* begin *

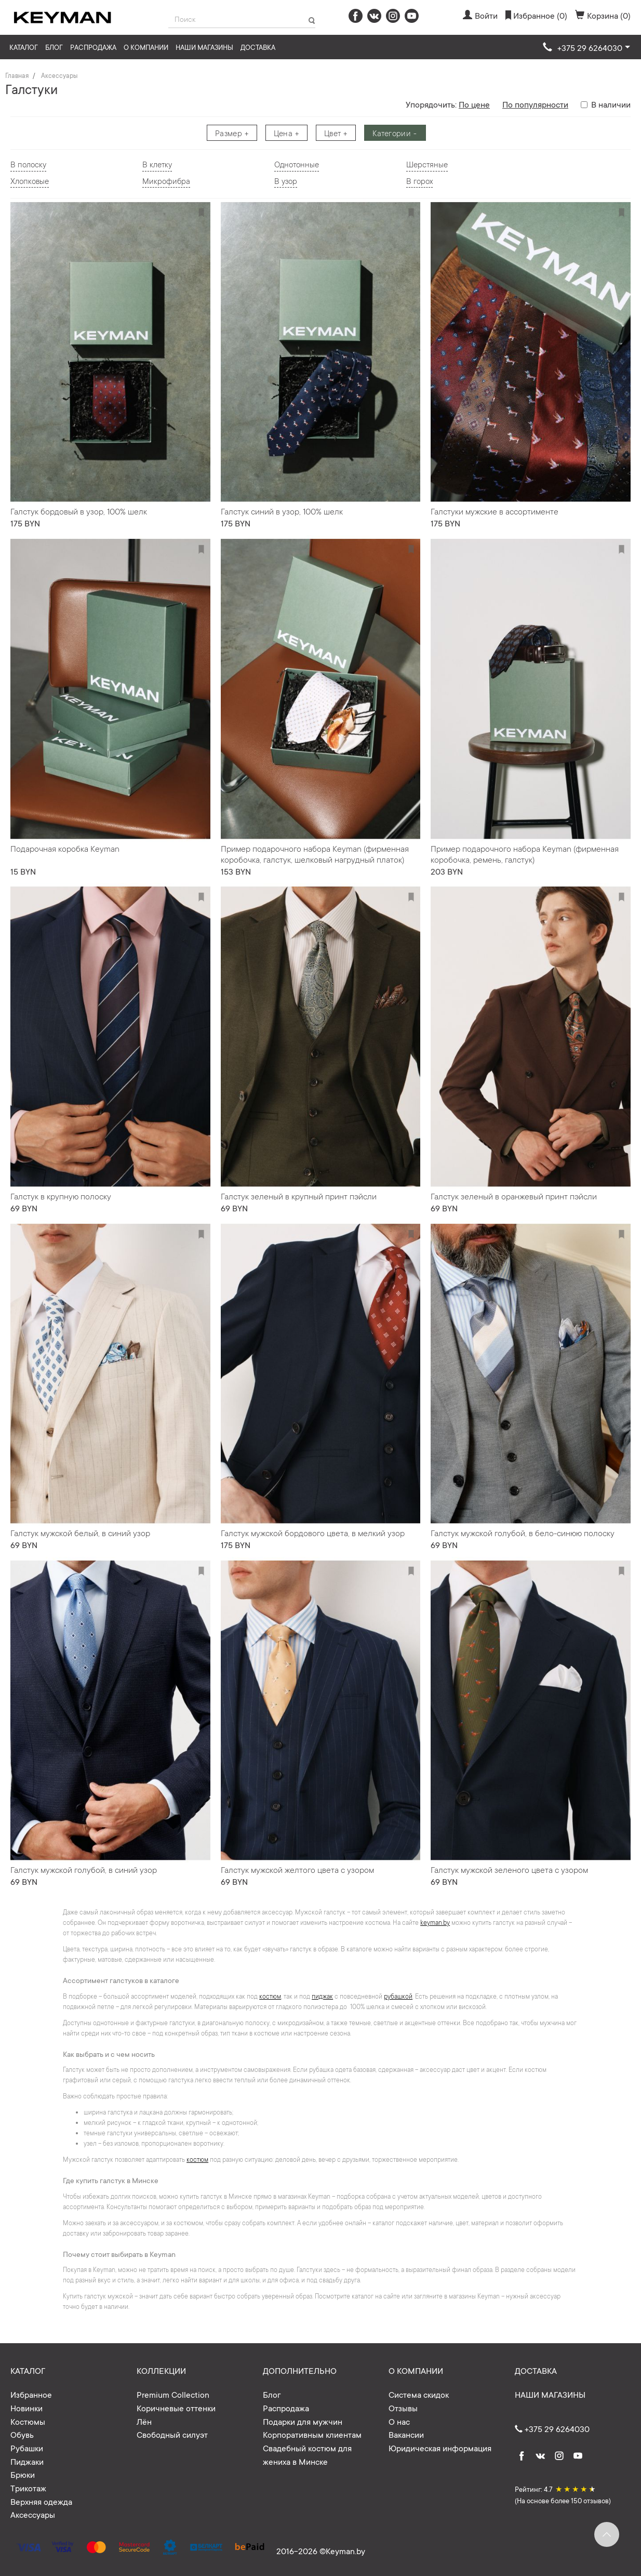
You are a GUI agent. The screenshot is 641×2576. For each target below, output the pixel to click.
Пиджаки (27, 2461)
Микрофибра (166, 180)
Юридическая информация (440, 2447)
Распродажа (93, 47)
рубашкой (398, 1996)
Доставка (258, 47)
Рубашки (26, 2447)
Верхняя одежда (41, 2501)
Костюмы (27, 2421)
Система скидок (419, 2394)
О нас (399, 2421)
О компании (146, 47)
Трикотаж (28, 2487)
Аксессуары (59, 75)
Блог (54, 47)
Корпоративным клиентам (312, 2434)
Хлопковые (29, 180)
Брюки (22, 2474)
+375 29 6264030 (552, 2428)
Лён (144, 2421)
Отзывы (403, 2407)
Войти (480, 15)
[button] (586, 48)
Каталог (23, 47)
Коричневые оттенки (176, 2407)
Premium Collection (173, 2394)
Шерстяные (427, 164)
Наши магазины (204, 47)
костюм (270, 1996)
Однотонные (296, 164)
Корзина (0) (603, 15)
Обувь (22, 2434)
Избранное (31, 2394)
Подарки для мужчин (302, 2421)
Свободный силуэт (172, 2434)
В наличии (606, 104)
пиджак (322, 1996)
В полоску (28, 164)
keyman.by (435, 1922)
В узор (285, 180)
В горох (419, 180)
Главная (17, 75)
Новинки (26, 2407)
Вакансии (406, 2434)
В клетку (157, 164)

* end *

_STATED GOAL_:
Convert the lines into a Markdown table with the columns Row and Text. Start with the line containing "Костюмы (27, 2421)", include every line through the final one, give each row a number, and leave out blank lines.

_PROBLEM SOLUTION_:
| Row | Text |
|---|---|
| 1 | Костюмы (27, 2421) |
| 2 | Система скидок (419, 2394) |
| 3 | О нас (399, 2421) |
| 4 | О компании (146, 47) |
| 5 | Трикотаж (28, 2487) |
| 6 | Аксессуары (59, 75) |
| 7 | Блог (54, 47) |
| 8 | Корпоративным клиентам (312, 2434) |
| 9 | Хлопковые (29, 180) |
| 10 | Брюки (22, 2474) |
| 11 | +375 29 6264030 (552, 2428) |
| 12 | Лён (144, 2421) |
| 13 | Отзывы (403, 2407) |
| 14 | Войти (480, 15) |
| 15 | [button] (586, 48) |
| 16 | Каталог (23, 47) |
| 17 | Коричневые оттенки (176, 2407) |
| 18 | Premium Collection (173, 2394) |
| 19 | Шерстяные (427, 164) |
| 20 | Наши магазины (204, 47) |
| 21 | костюм (270, 1996) |
| 22 | Однотонные (296, 164) |
| 23 | Корзина (0) (603, 15) |
| 24 | Обувь (22, 2434) |
| 25 | Избранное (31, 2394) |
| 26 | Подарки для мужчин (302, 2421) |
| 27 | Свободный силуэт (172, 2434) |
| 28 | В наличии (606, 104) |
| 29 | пиджак (322, 1996) |
| 30 | В полоску (28, 164) |
| 31 | keyman.by (435, 1922) |
| 32 | В узор (285, 180) |
| 33 | В горох (419, 180) |
| 34 | Главная (17, 75) |
| 35 | Новинки (26, 2407) |
| 36 | Вакансии (406, 2434) |
| 37 | В клетку (157, 164) |